__TEXT SEGMENT__:
□ □ □ □ □
Yep, it’s been very nearly a year since being diagnosed with acute leukemia in late February 2013. I have tried to be faithful to each stage through blogging, but this one has been the hardest. I have written this blog entry at least four times. Each manifestation has been different, with distinct tones, funny and light, hopeful, progress report etc. Then I sit and stare at it and erase. I might as well try to catch the wind and make it tangible. Everything in my life feels like it has been dumped out of the drawers and now needs organization and a place to go. That’s how it feels. We watched Captain Phillips last night and when, in the end, the military saves Phillips (Tom Hanks) and kills the Somalis and he is curled up into himself, in shock, and barely able to talk, I thought “I’ve looked like that so many times”. A part of me still does. Every time I came home from the hospital.
That is the dark of it—the memories. We draw in our breaths, waiting for the other shoe to drop, like it has so many times. At the same time, the progress is steady and real. We visit friends and entertain here. I wake up feeling good. I can even do something as normal and amazing as take a shower unencumbered by all the plastic needed to protect the Hickman. This piece of technology that I literally wore into my body so I didn’t have to punctured every time I got chemo for medication or blood and for the seemingly endless blood draws, has finally been removed. Standing under the flow of running warm water is indeed such a miracle. So . . . pause, drum roll, hooray! Triple knock on wood.
□ □ □ □ □
__INFORMATION SUPPLIED__:
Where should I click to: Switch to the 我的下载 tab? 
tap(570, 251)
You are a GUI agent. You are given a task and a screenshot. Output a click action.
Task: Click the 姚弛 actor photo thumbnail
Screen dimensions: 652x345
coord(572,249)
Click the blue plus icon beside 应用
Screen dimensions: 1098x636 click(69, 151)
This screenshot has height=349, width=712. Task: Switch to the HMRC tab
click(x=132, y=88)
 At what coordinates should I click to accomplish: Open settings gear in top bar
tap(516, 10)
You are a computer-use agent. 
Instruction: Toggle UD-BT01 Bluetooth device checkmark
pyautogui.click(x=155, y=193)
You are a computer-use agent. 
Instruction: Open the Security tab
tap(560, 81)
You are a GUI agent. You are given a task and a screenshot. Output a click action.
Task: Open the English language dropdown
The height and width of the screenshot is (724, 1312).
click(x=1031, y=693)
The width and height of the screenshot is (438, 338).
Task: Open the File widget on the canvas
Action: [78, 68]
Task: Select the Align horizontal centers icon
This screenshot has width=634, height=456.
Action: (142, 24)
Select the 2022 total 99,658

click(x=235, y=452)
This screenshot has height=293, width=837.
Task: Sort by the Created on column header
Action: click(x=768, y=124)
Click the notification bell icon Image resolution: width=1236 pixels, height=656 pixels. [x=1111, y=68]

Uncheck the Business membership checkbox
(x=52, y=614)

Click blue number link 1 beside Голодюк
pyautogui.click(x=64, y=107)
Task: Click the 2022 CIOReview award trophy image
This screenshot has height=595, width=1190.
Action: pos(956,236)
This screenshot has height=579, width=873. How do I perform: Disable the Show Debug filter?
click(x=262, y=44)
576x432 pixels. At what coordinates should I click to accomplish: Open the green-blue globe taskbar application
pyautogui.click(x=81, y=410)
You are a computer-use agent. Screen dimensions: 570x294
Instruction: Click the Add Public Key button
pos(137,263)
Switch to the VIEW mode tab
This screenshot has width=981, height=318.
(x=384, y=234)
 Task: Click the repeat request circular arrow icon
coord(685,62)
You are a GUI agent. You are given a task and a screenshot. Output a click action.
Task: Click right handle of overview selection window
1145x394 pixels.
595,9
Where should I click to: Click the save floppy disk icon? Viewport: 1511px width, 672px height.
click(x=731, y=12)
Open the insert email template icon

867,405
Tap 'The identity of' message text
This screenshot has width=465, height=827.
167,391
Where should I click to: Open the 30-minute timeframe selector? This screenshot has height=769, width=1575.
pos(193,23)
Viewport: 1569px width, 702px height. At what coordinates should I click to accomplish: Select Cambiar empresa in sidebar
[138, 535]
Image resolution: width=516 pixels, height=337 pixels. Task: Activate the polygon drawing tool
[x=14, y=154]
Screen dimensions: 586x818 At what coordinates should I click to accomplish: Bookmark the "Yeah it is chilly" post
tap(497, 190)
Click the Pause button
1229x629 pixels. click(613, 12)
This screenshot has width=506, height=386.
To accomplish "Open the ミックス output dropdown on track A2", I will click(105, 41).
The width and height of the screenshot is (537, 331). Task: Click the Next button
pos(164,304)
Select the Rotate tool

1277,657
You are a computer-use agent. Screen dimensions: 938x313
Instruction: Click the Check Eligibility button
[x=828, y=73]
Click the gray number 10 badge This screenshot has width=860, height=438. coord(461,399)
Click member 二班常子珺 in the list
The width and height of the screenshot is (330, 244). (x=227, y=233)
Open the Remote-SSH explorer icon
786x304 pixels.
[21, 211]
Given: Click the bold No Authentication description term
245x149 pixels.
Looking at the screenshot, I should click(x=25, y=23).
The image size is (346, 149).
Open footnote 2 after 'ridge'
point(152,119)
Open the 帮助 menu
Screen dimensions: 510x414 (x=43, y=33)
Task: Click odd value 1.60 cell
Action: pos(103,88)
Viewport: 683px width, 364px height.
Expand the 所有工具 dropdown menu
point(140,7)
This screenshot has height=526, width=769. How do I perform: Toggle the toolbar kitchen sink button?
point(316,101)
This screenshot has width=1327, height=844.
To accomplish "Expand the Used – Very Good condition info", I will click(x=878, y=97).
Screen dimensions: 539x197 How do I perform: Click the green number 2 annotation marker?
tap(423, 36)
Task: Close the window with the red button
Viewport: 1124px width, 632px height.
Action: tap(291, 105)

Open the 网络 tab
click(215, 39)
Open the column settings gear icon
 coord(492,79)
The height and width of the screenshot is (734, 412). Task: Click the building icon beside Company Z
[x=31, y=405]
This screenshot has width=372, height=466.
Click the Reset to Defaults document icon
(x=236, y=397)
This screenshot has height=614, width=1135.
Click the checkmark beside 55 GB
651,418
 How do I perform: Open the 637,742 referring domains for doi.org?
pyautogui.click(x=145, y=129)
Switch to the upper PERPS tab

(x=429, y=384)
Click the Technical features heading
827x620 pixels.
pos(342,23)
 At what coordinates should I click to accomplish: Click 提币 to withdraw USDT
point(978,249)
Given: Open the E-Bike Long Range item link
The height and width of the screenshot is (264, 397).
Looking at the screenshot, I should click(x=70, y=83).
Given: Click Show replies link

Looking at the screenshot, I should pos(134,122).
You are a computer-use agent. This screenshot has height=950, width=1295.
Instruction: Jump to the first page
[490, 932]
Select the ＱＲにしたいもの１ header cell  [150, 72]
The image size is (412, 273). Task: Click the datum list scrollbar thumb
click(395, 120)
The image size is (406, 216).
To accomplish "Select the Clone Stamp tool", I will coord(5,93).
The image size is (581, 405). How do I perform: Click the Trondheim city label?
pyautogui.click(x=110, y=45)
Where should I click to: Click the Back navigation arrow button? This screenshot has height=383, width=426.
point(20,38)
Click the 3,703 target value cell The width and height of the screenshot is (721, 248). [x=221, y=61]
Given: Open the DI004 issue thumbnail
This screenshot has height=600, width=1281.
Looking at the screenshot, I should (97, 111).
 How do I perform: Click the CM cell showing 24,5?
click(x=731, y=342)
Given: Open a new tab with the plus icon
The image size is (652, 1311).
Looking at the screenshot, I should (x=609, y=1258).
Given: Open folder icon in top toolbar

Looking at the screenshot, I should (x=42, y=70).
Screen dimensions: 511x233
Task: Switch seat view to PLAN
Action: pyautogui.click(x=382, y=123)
□ □ □ □ □
__ACTIVITIES__:
**1)** According to the leukemia blog entry, when was the writer diagnosed with acute leukemia?
**2)** Transcribe the part of the leukemia blog entry between "Yep, it’s been" and "from the hospital.", inclusive.

__ANSWERS GIVEN__:
**1)** In late February 2013.

**2)**
Yep, it’s been very nearly a year since being diagnosed with acute leukemia in late February 2013. I have tried to be faithful to each stage through blogging, but this one has been the hardest. I have written this blog entry at least four times. Each manifestation has been different, with distinct tones, funny and light, hopeful, progress report etc. Then I sit and stare at it and erase. I might as well try to catch the wind and make it tangible. Everything in my life feels like it has been dumped out of the drawers and now needs organization and a place to go. That’s how it feels. We watched Captain Phillips last night and when, in the end, the military saves Phillips (Tom Hanks) and kills the Somalis and he is curled up into himself, in shock, and barely able to talk, I thought “I’ve looked like that so many times”. A part of me still does. Every time I came home from the hospital.